*DATA FOR THIS EXERCISE*:

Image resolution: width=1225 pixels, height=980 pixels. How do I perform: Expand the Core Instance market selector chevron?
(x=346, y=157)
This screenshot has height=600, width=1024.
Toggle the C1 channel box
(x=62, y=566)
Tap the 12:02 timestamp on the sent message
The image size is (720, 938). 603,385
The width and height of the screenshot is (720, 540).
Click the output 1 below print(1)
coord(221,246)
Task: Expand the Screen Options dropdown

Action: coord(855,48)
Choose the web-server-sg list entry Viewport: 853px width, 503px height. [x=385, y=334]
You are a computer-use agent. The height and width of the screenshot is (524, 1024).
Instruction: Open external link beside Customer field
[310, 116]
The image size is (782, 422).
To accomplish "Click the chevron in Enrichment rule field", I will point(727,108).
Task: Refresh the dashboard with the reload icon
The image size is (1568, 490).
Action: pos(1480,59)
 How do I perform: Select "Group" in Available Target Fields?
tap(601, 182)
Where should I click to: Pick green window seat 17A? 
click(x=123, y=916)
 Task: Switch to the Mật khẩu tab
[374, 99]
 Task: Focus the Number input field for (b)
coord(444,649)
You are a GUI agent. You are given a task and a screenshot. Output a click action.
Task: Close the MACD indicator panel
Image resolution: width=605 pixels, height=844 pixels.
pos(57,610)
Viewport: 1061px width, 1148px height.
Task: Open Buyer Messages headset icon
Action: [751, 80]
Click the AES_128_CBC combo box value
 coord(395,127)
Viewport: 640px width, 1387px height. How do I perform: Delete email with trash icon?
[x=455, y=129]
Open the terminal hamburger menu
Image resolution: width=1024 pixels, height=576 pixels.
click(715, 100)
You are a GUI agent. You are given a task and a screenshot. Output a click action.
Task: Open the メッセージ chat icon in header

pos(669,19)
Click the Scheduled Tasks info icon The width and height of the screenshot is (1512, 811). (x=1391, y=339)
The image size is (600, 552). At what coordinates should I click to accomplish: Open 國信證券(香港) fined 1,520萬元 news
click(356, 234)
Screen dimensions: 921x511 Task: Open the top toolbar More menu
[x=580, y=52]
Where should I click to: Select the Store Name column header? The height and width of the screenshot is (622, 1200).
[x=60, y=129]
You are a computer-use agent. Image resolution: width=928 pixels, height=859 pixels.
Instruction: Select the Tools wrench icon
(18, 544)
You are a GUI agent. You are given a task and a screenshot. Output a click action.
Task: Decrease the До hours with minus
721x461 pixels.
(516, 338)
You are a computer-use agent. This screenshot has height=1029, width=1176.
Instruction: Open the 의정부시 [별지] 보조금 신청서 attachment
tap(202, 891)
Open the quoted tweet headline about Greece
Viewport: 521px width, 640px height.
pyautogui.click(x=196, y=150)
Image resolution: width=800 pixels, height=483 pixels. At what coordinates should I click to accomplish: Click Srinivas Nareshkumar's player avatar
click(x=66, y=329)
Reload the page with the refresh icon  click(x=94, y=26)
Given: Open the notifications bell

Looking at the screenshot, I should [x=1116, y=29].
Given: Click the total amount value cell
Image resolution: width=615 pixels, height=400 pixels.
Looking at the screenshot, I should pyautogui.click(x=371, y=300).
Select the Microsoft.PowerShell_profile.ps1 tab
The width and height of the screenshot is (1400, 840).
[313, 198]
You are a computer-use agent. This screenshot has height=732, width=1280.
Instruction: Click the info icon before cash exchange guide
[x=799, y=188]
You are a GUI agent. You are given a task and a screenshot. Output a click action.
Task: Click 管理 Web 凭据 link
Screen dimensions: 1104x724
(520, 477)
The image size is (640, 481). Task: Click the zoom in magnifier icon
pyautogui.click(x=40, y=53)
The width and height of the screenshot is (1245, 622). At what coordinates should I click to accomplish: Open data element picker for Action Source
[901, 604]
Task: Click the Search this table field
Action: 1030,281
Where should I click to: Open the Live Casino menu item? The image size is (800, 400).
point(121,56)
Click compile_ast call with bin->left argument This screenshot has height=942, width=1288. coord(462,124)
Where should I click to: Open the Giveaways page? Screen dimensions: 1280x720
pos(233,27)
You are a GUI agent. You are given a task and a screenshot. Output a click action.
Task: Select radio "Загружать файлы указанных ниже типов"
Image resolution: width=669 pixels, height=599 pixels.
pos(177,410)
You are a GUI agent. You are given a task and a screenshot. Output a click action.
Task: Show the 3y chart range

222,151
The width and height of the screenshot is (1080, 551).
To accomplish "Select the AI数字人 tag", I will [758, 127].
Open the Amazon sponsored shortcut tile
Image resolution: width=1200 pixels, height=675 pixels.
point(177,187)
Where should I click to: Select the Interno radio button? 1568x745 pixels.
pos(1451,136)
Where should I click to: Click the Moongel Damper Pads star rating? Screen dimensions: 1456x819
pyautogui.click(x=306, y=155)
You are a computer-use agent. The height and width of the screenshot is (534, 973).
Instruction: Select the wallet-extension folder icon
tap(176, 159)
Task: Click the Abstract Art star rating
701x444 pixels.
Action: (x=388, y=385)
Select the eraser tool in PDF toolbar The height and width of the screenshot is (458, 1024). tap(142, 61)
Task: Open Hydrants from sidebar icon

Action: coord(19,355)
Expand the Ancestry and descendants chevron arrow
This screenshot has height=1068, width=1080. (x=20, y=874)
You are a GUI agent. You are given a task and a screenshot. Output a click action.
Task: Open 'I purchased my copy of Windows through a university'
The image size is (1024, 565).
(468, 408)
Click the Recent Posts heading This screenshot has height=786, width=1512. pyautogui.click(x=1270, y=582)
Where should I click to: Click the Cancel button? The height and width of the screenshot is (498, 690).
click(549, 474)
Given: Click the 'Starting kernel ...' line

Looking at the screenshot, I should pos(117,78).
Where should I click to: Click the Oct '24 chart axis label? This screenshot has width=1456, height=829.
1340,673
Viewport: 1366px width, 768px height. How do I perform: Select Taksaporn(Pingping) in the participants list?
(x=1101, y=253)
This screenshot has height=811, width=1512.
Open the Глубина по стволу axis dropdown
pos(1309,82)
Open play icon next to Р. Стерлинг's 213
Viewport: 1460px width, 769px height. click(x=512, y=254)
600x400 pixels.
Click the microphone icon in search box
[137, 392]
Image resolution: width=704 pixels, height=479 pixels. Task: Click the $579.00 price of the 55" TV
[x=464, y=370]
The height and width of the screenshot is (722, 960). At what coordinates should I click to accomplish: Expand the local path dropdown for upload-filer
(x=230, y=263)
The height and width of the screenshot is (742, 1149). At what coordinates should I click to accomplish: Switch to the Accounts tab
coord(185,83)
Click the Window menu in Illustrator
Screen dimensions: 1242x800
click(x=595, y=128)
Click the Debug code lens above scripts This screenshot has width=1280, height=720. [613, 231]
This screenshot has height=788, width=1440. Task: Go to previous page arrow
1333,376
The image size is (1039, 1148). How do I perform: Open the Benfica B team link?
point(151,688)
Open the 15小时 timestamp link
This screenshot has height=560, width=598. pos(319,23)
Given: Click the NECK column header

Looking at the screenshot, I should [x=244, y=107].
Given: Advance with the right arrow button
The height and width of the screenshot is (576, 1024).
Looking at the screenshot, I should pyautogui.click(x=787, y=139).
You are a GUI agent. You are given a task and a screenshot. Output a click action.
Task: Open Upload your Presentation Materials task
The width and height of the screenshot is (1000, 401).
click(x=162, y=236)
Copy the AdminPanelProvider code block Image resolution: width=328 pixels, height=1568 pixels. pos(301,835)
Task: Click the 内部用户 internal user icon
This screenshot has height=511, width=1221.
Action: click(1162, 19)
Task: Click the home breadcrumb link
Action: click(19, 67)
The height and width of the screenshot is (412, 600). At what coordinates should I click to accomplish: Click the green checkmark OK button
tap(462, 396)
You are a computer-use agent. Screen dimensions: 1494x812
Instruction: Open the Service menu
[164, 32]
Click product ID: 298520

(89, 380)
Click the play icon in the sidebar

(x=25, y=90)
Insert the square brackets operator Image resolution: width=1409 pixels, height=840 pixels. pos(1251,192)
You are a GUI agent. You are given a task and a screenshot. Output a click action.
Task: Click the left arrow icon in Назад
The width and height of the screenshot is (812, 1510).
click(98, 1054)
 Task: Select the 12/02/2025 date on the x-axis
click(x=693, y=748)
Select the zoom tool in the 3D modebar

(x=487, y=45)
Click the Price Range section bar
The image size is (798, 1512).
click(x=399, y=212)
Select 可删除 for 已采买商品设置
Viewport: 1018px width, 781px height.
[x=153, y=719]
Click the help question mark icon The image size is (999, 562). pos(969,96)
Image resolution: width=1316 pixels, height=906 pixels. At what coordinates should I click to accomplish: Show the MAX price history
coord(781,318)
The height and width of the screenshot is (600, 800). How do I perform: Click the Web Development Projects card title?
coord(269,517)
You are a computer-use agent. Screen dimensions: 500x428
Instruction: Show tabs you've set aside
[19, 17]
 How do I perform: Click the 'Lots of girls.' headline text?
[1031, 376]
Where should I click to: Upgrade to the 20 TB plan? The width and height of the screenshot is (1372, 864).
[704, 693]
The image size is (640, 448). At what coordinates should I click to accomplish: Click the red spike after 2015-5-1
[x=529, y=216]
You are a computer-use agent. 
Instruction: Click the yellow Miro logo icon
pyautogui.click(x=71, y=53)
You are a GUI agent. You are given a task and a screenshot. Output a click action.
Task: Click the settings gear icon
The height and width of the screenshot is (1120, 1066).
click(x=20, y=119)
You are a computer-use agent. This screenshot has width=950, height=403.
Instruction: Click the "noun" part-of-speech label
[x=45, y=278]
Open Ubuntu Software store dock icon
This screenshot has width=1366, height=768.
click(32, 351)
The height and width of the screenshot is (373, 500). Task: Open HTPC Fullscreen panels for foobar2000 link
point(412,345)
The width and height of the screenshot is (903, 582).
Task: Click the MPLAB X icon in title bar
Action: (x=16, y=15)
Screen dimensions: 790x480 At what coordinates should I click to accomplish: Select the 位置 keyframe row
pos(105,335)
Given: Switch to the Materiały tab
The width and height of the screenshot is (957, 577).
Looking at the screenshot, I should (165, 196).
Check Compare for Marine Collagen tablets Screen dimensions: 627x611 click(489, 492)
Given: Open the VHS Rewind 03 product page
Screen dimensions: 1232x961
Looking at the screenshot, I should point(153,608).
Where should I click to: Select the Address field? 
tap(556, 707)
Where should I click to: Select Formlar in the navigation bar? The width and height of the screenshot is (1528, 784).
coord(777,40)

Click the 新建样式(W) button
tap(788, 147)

*WHAT YOU SHOULD DO*: Using the listing above, copy exactly the line that contains "Click the output 1 below print(1)", the line that contains "has height=1029, width=1176.", and each line that falls between them.

*FINAL ANSWER*:
Click the output 1 below print(1)
coord(221,246)
Task: Expand the Screen Options dropdown

Action: coord(855,48)
Choose the web-server-sg list entry Viewport: 853px width, 503px height. [x=385, y=334]
You are a computer-use agent. The height and width of the screenshot is (524, 1024).
Instruction: Open external link beside Customer field
[310, 116]
The image size is (782, 422).
To accomplish "Click the chevron in Enrichment rule field", I will point(727,108).
Task: Refresh the dashboard with the reload icon
The image size is (1568, 490).
Action: pos(1480,59)
 How do I perform: Select "Group" in Available Target Fields?
tap(601, 182)
Where should I click to: Pick green window seat 17A? 
click(x=123, y=916)
 Task: Switch to the Mật khẩu tab
[374, 99]
 Task: Focus the Number input field for (b)
coord(444,649)
You are a GUI agent. You are given a task and a screenshot. Output a click action.
Task: Close the MACD indicator panel
Image resolution: width=605 pixels, height=844 pixels.
pos(57,610)
Viewport: 1061px width, 1148px height.
Task: Open Buyer Messages headset icon
Action: [751, 80]
Click the AES_128_CBC combo box value
 coord(395,127)
Viewport: 640px width, 1387px height. How do I perform: Delete email with trash icon?
[x=455, y=129]
Open the terminal hamburger menu
Image resolution: width=1024 pixels, height=576 pixels.
click(715, 100)
You are a GUI agent. You are given a task and a screenshot. Output a click action.
Task: Open the メッセージ chat icon in header

pos(669,19)
Click the Scheduled Tasks info icon The width and height of the screenshot is (1512, 811). (x=1391, y=339)
The image size is (600, 552). At what coordinates should I click to accomplish: Open 國信證券(香港) fined 1,520萬元 news
click(356, 234)
Screen dimensions: 921x511 Task: Open the top toolbar More menu
[x=580, y=52]
Where should I click to: Select the Store Name column header? The height and width of the screenshot is (622, 1200).
[x=60, y=129]
You are a computer-use agent. Image resolution: width=928 pixels, height=859 pixels.
Instruction: Select the Tools wrench icon
(18, 544)
You are a GUI agent. You are given a task and a screenshot. Output a click action.
Task: Decrease the До hours with minus
721x461 pixels.
(516, 338)
You are a computer-use agent. This screenshot has height=1029, width=1176.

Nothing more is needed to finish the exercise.